Une gauche qui ne renouvelle pas les pratiques
Certes, au royaume des aveugles, les borgnes sont rois.
Et, pendant l’immense mouvement contre la casse des retraites, croyez-vous que les cent cinquante député·es de gauche auraient demandé à être auditionné·es par les assemblées régionales, départementales et municipales ? Croyez-vous qu’ils auraient rencontré les CSE des PME et PMI comme des grands groupes ? Croyez-vous qu’ils auraient complété l’action de l’intersyndicale en démocratisant ainsi la démocratie ?
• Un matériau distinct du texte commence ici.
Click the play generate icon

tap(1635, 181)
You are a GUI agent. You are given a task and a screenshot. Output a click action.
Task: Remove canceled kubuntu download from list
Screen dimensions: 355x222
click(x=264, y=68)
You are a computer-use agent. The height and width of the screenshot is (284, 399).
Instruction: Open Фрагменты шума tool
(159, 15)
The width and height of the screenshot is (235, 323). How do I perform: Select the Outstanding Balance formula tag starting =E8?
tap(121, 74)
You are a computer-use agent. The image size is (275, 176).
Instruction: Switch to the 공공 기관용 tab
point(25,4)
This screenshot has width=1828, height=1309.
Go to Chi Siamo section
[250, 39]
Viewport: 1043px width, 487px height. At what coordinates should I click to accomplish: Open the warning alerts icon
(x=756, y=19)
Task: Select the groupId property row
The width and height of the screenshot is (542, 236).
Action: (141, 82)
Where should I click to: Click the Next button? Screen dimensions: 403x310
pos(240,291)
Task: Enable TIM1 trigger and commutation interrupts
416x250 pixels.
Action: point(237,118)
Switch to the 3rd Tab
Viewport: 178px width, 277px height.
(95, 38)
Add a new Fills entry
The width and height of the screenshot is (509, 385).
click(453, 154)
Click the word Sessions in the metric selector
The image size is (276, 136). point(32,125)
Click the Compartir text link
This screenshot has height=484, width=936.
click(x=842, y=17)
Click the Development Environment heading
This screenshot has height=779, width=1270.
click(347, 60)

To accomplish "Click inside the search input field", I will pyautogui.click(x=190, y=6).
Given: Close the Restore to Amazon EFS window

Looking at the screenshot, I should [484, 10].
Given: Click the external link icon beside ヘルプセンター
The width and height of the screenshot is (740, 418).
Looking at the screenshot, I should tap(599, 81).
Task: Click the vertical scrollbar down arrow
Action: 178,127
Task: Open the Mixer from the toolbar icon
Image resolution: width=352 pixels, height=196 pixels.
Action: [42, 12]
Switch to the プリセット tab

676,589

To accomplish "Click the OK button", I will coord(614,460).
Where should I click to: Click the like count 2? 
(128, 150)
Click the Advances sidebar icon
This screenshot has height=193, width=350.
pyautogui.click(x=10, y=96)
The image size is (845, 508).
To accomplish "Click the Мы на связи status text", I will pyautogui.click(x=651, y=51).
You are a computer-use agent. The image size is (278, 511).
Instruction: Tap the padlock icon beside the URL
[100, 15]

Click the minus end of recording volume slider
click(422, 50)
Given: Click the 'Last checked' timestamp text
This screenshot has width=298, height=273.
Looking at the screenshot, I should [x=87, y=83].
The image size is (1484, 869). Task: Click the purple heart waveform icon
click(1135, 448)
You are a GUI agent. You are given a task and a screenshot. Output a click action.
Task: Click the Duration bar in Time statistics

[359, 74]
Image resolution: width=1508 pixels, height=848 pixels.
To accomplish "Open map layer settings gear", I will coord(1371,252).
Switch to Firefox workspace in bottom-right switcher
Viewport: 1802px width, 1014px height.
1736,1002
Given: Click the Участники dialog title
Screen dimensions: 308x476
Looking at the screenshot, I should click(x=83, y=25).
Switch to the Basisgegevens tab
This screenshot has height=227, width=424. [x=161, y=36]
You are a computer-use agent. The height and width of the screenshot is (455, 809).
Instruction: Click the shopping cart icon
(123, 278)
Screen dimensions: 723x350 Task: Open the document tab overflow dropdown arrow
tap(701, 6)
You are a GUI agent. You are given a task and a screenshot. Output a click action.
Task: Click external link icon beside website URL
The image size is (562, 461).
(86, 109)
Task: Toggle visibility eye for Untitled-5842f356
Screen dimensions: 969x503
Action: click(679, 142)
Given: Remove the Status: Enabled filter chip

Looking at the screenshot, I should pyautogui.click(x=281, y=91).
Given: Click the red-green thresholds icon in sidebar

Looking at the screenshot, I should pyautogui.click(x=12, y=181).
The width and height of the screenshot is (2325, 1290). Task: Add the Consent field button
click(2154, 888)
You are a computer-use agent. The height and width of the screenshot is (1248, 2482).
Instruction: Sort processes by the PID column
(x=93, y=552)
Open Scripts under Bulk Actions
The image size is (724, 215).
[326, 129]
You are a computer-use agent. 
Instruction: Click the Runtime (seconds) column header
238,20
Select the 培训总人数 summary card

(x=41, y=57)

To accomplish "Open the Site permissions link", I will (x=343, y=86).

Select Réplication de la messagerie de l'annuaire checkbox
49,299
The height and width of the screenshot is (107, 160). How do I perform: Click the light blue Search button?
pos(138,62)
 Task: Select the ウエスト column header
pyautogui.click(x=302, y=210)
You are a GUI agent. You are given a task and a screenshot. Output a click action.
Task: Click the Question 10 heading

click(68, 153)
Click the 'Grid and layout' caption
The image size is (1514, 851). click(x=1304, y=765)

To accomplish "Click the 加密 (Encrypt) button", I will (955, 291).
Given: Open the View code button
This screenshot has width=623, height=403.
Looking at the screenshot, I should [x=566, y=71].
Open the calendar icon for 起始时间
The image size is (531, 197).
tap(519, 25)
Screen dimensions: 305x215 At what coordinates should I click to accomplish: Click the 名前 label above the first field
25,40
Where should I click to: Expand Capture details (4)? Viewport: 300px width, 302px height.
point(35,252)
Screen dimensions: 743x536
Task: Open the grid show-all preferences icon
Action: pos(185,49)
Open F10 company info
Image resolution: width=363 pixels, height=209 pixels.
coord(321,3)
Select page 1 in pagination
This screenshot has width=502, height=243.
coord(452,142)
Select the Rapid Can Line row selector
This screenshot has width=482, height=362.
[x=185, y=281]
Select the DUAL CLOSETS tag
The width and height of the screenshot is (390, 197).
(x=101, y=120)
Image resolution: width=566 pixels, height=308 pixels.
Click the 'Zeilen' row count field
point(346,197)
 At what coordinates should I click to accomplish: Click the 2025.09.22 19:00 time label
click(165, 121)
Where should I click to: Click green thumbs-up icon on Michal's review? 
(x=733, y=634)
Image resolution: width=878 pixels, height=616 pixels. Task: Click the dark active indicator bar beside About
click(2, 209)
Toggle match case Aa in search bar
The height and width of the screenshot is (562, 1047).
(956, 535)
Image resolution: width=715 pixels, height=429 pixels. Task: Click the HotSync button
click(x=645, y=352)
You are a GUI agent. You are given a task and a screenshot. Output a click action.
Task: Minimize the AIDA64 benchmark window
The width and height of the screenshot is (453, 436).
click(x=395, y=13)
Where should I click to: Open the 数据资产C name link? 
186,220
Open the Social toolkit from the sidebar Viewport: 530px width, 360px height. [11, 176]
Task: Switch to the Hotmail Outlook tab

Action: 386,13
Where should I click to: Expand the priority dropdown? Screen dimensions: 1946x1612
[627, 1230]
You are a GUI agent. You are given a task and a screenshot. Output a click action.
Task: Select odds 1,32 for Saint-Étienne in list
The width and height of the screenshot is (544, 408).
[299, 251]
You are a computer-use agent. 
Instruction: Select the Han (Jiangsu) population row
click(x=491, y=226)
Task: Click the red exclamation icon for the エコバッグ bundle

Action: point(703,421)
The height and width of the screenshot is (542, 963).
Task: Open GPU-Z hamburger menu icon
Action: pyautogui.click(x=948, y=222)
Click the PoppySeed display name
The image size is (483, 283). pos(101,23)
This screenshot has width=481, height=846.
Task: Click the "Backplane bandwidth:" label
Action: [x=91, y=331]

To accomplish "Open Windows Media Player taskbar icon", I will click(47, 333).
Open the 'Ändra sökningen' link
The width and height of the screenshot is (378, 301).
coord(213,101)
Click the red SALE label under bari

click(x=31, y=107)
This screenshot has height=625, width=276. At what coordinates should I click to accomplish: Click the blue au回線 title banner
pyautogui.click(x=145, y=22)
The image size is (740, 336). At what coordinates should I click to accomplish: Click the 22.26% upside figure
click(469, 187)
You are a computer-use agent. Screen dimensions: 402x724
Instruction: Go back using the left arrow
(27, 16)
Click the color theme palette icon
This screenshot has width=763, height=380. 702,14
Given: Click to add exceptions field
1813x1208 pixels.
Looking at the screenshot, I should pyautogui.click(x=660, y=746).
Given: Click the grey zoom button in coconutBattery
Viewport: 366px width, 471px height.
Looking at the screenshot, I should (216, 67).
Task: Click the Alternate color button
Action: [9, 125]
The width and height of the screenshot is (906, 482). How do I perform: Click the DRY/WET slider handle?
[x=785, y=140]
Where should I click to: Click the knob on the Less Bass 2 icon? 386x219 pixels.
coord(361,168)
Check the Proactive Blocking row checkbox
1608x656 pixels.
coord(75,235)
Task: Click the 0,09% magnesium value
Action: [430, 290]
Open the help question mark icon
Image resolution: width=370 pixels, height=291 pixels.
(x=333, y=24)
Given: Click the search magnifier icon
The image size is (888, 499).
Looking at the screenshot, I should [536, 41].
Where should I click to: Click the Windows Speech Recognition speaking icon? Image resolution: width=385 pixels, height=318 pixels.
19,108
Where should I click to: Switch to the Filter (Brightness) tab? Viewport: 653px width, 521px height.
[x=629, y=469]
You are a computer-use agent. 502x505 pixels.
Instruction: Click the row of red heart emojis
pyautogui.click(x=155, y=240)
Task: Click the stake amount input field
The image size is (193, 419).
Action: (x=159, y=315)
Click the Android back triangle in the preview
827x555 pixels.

Une fois encore, les mélenchonistes ont prétendu se hisser à la tête du mouvement social avant, confrontés à l’impuissance du léninisme en 2024, de se réfugier sur l’aventin pour reprendre le cri de Hessel, « indignez-vous ».
L’absence d’ambition de renouvellement des pratiques est criminelle pour la gauche, surtout quand elle se redouble de cette suffisance des « communicants » de toutes sortes qui peuplent les rangs des représentant·es de gauche au Palais Bourbon.
Le temps de la démocratie est venu
Tout cela ne vous laisse et ne me laisse pas beaucoup de choix : le temps est venu de la démocratie active à gauche.
Démocratie active dans les syndicats.
Démocratie active et initiatives collectives pour les droits fondamentaux et mettre en œuvre la clause des salarié·es européen·nes les plus favorisé·es (conventions collectives, formations continues, reconversions, minima sociaux…).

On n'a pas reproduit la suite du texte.